Yes, some people call it “ripping,” and some people call it “frogging” (similar theory — rip it, rip it!) I always call it “unstitching.” Sort of like I always call pantyhose “stockings.” It just sounds nicer to me. I’m weird that way.
Unstitching is a part of quilting. The fact of it does not bother me. The fact that there is SO MUCH is kind of a pain. Literal pain. Leaning over the quilt frame to pick tiny stitches kind of pain. Bent back, twisted neck kind of pain.
There are ways to make it easier. First, roll the quilt forward so the area to be picked is close. There’s no need to reach or lean very far. (Don’t worry, you can roll it back when it’s cleaned up.) Then pull up a stool. Sit. Use good tools. My two favorite tools are these:
That’s a Clover seam ripper and a Fiskers blunt-tipped children’s school scissors. Another help, if you have a large section to unstitch, is a way to mark the bad area. I used a couple of long straight pins as flags. But I also thought marking the area with blue tape, like marking a crime scene for a dead body would work, too.
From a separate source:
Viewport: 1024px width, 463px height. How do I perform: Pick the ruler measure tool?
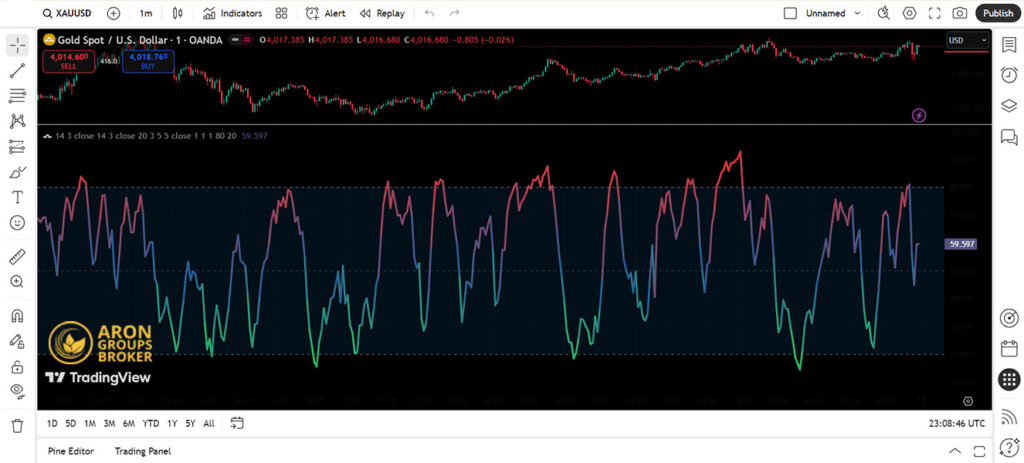point(17,257)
Once the unstitching is done, there is another task. I will sew a piece of muslin along the bottom edge of my backing. The longarm can make that stitch. It won’t matter if there is loopiness and bad tension. Once the muslin is sewn on, I’ll unpin the quilt backing from the frame’s leader on the frame front. (If you don’t use a longarm, you may be unfamiliar with the terms. The leader is the piece of canvas I’ve attached the backing to, to create the bottom of the quilt sandwich.) Then I’ll pin the muslin to the leader, extending the backing or bottom layer. This will give me space to test my stitch tension after I’ve smoothed the disks and rebuilt the tension assembly.
Only then will I take the tension assembly apart.
Say it again, friends: There is ALWAYS plenty to do!